Exercise aim:
Reproduce the opening lines of the records exactly, up to and including the line in which "Given: Tap the trash can delete icon" occurs.

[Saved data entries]
------------------------------------
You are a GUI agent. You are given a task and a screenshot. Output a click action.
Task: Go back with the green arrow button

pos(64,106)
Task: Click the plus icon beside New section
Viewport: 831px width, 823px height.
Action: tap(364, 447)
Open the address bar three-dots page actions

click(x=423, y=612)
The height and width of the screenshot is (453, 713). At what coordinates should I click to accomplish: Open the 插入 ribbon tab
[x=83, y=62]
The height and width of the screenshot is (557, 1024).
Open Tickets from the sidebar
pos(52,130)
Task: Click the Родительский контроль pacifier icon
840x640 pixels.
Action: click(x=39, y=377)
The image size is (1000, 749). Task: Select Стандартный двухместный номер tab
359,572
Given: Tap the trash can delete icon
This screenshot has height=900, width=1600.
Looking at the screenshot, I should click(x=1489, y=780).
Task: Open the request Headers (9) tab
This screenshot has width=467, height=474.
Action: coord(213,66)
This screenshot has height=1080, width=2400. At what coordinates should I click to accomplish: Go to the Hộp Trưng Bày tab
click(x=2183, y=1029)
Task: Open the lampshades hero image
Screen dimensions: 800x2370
------------------------------------
Exercise answer:
You are a GUI agent. You are given a task and a screenshot. Output a click action.
Task: Go back with the green arrow button

pos(64,106)
Task: Click the plus icon beside New section
Viewport: 831px width, 823px height.
Action: tap(364, 447)
Open the address bar three-dots page actions

click(x=423, y=612)
The height and width of the screenshot is (453, 713). At what coordinates should I click to accomplish: Open the 插入 ribbon tab
[x=83, y=62]
The height and width of the screenshot is (557, 1024).
Open Tickets from the sidebar
pos(52,130)
Task: Click the Родительский контроль pacifier icon
840x640 pixels.
Action: click(x=39, y=377)
The image size is (1000, 749). Task: Select Стандартный двухместный номер tab
359,572
Given: Tap the trash can delete icon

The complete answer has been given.